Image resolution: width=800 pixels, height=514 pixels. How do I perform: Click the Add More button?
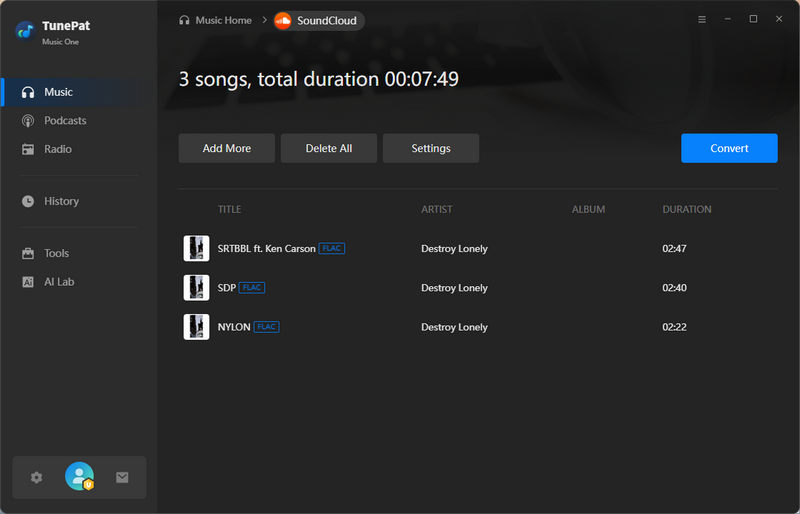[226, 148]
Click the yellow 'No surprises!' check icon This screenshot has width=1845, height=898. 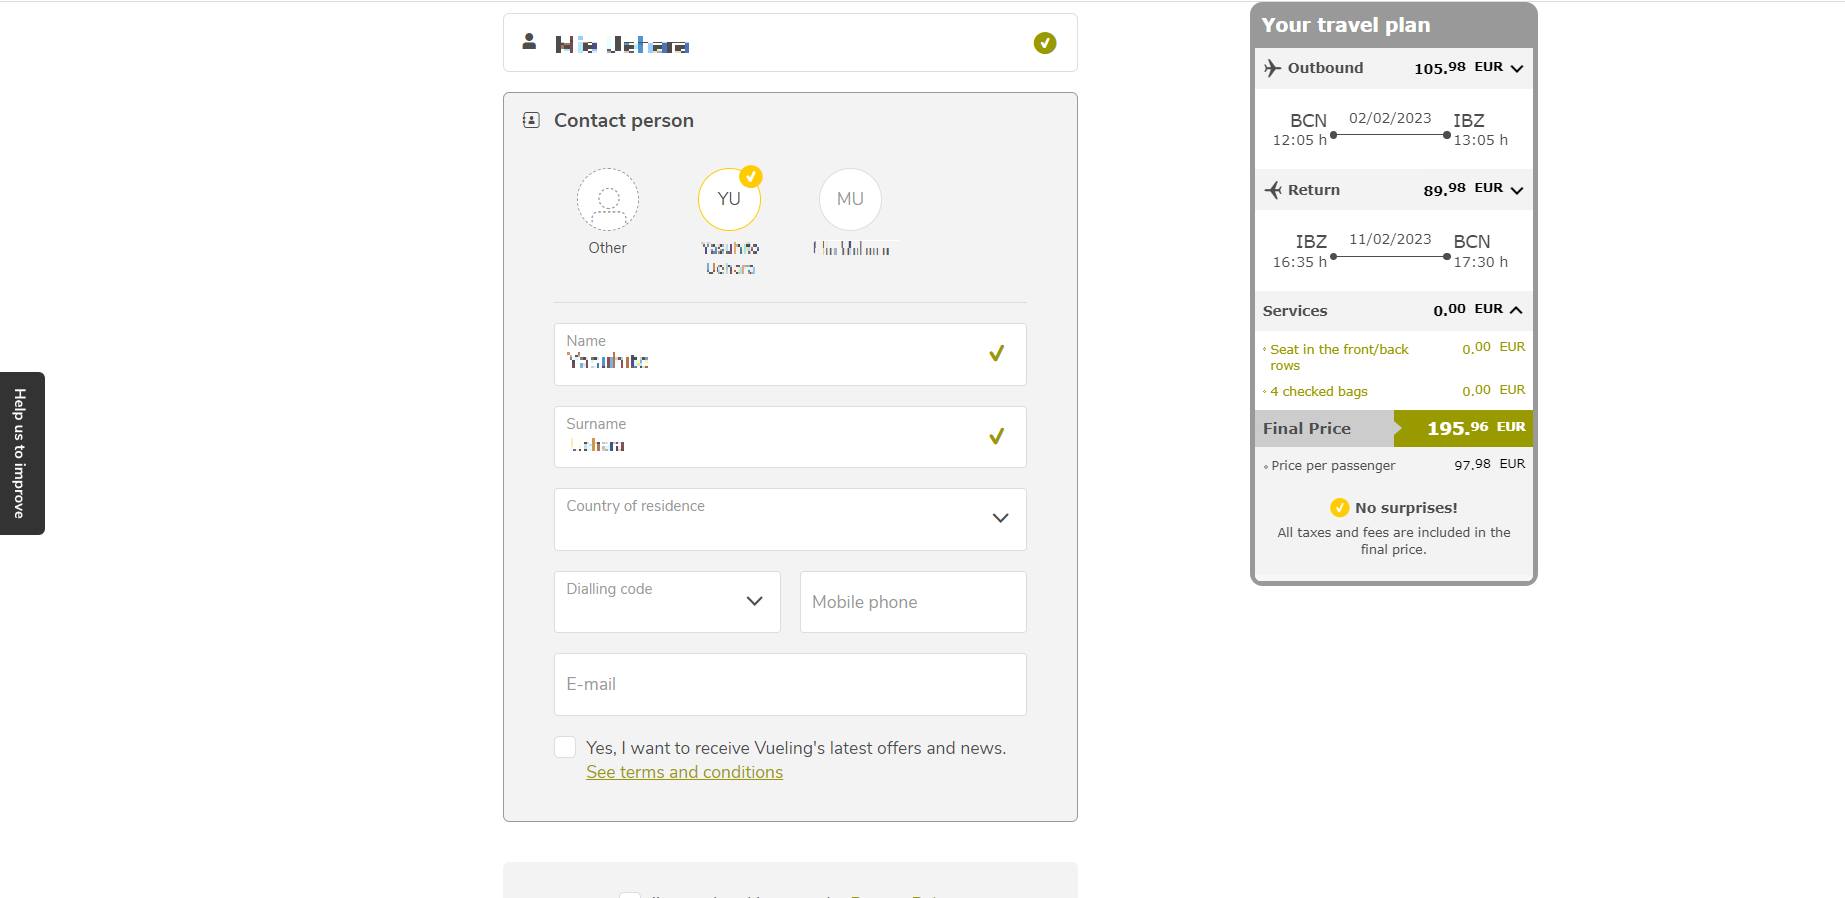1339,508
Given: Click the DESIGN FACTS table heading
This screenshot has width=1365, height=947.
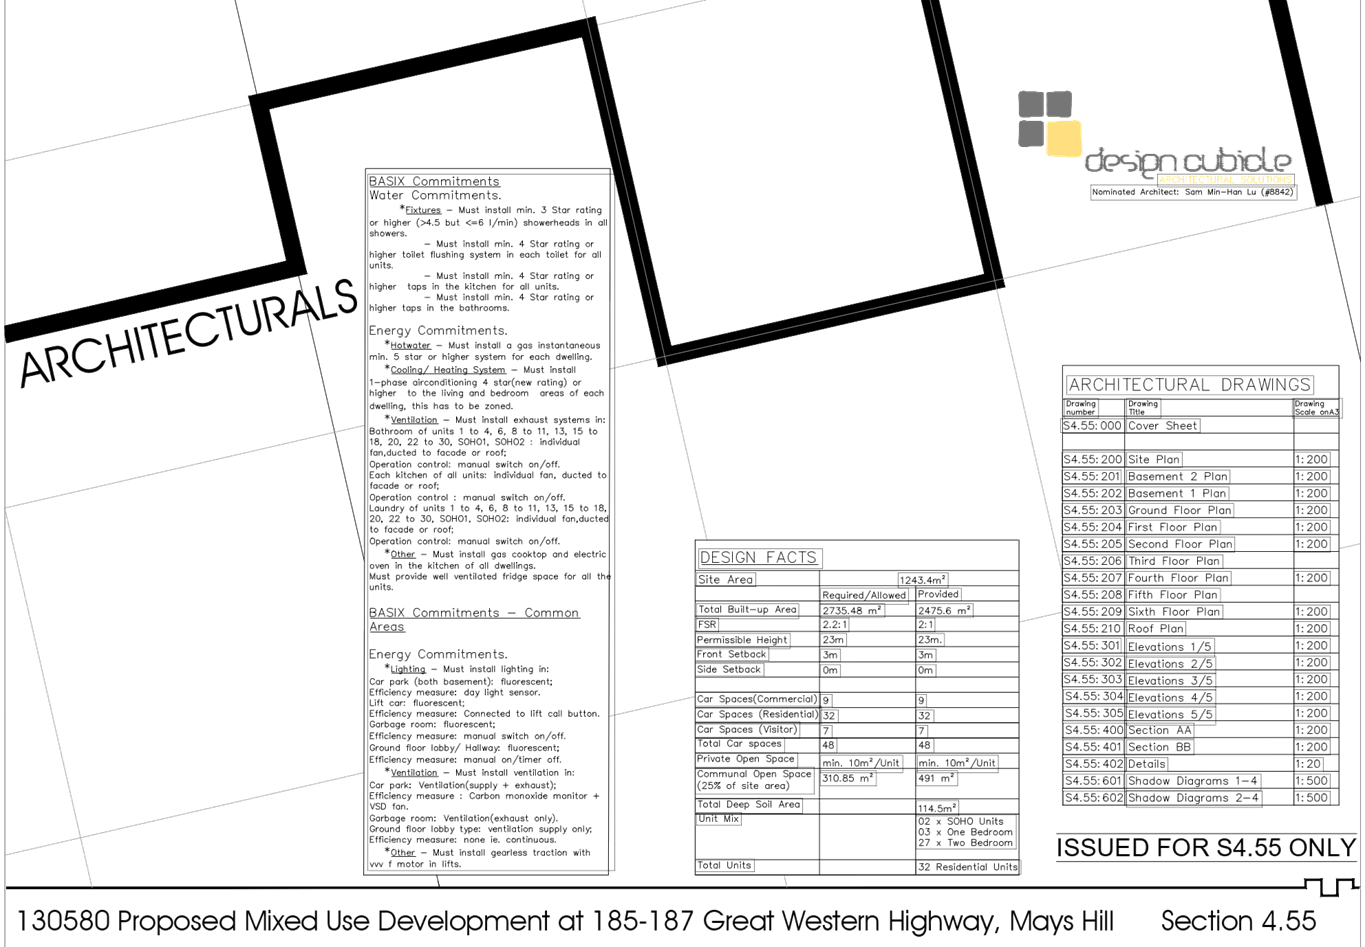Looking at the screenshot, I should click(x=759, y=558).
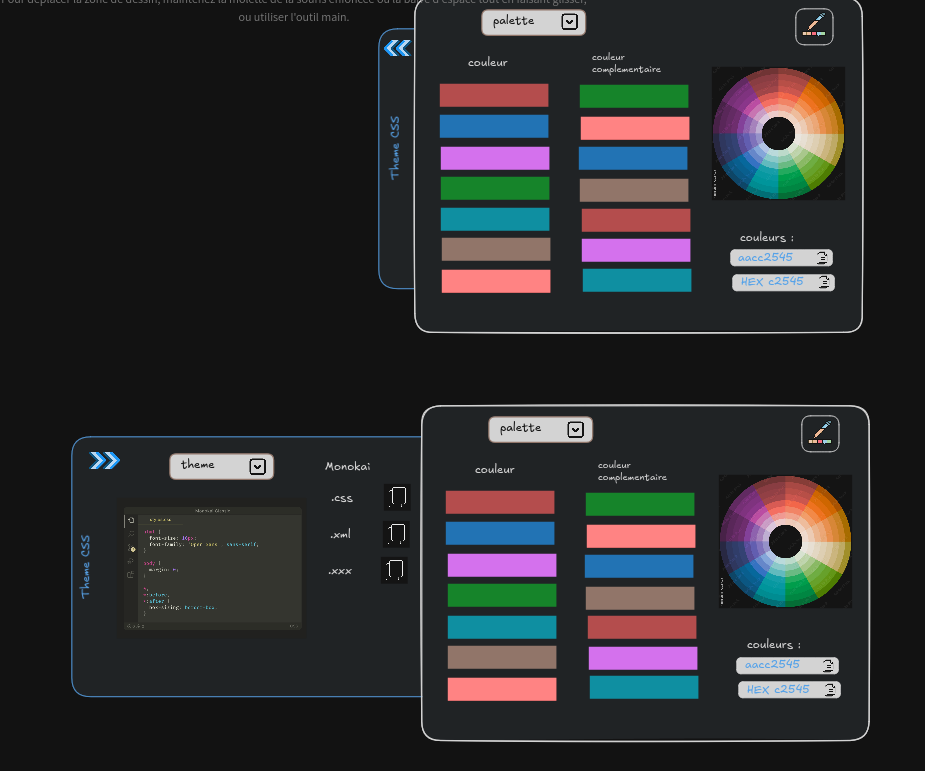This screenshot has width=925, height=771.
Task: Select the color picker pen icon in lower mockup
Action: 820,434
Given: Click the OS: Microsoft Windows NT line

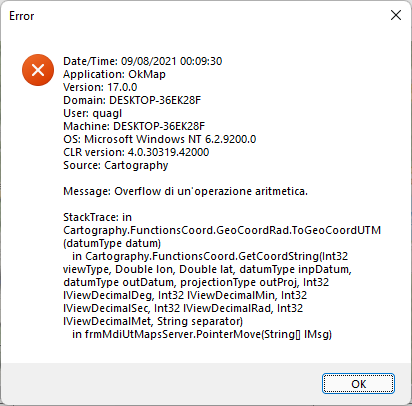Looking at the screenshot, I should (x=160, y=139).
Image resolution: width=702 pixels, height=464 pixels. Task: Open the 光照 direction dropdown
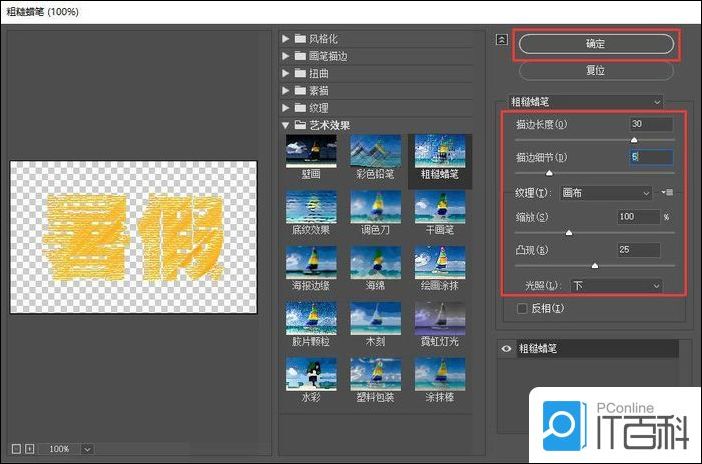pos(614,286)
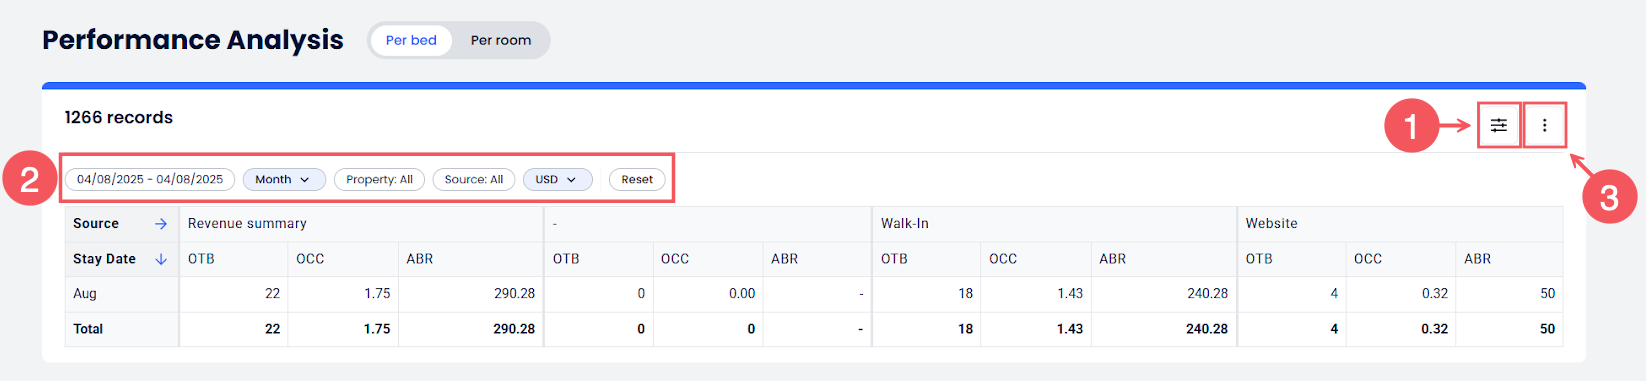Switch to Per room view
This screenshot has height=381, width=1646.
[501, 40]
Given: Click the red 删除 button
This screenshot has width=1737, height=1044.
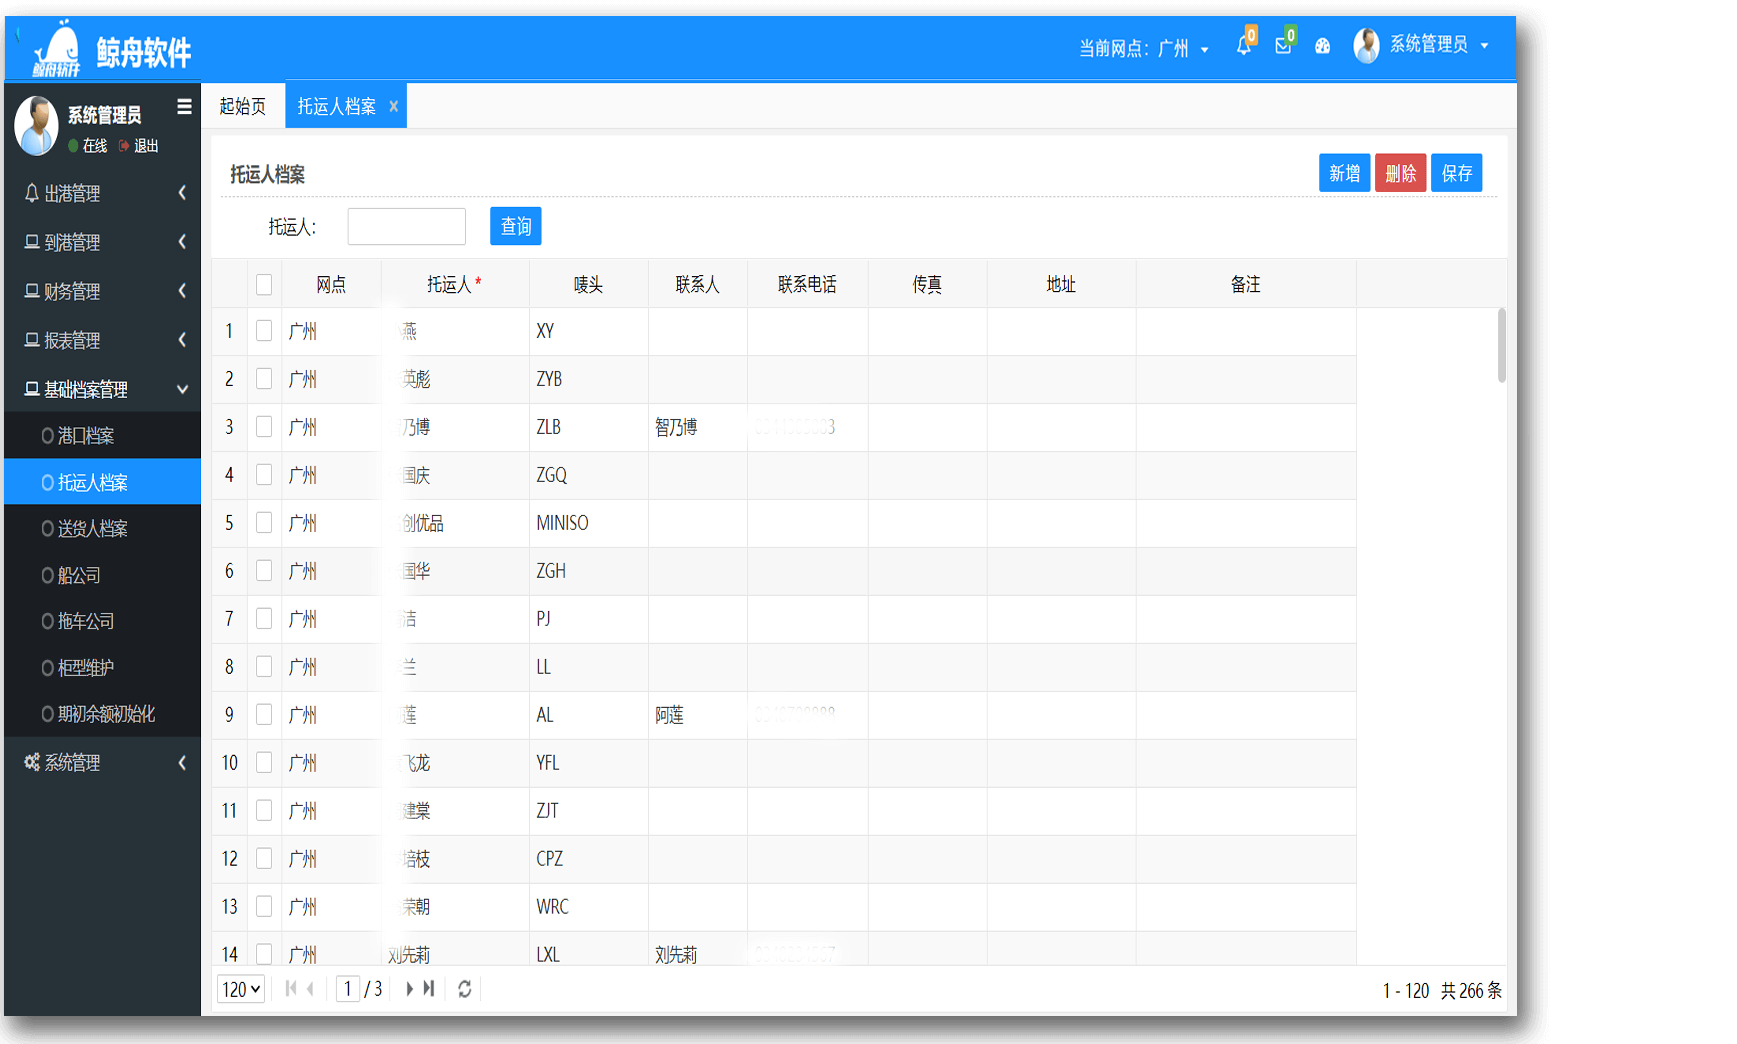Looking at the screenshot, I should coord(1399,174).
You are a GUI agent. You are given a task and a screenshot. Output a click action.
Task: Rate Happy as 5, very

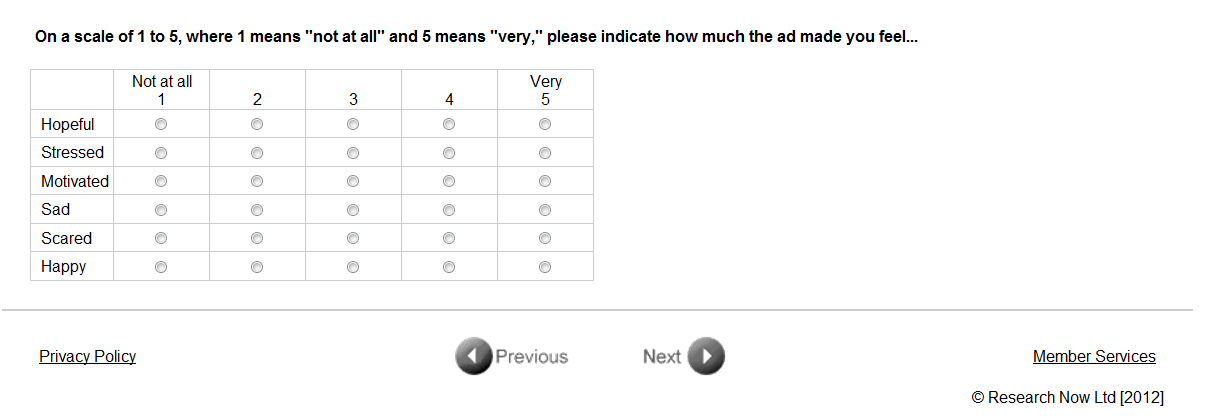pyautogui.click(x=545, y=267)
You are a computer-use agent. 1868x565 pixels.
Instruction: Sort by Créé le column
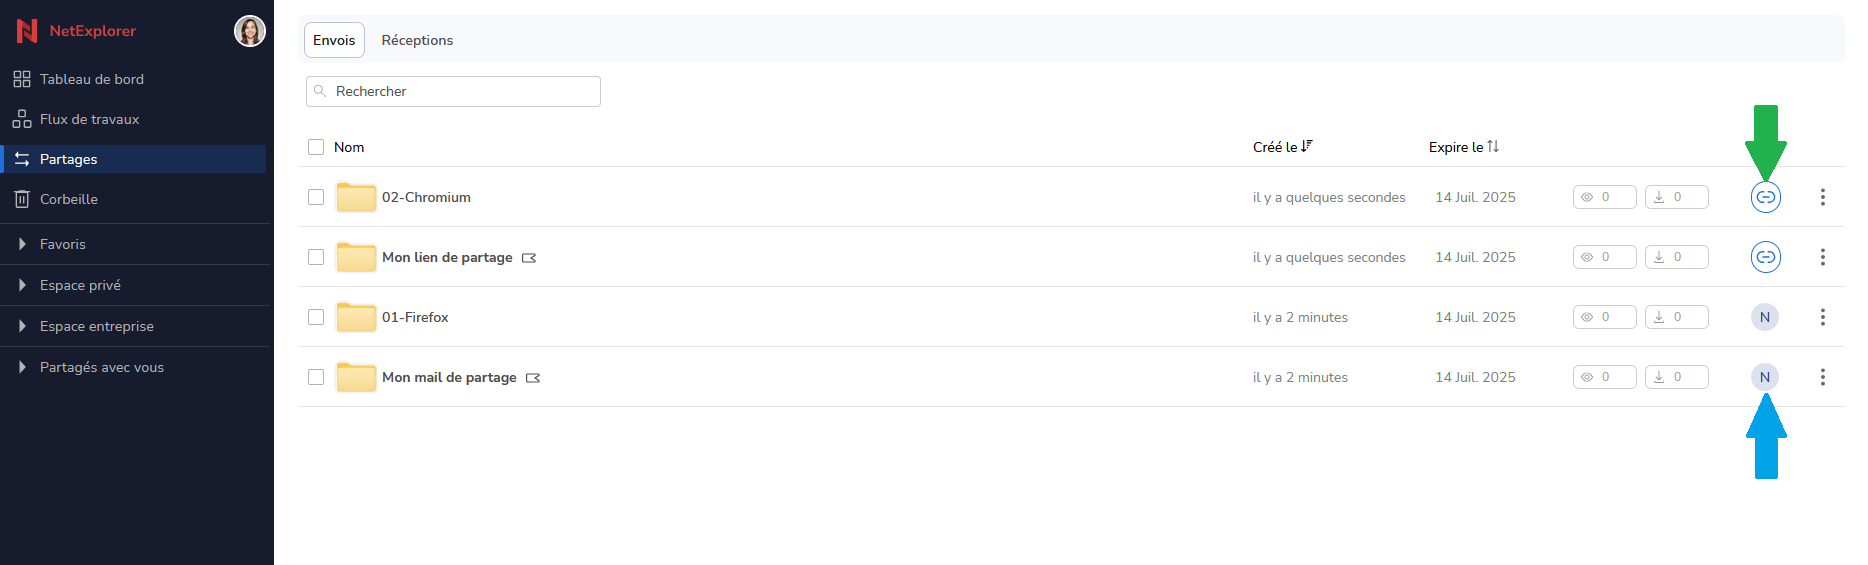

◆ Action item
Which lines in the listing above hold the word "agent"? Show each of them.

◆ Result of the task
You are a GUI agent. You are given a task and a screenshot. Output a click action.
You are a computer-use agent. 1868x565 pixels.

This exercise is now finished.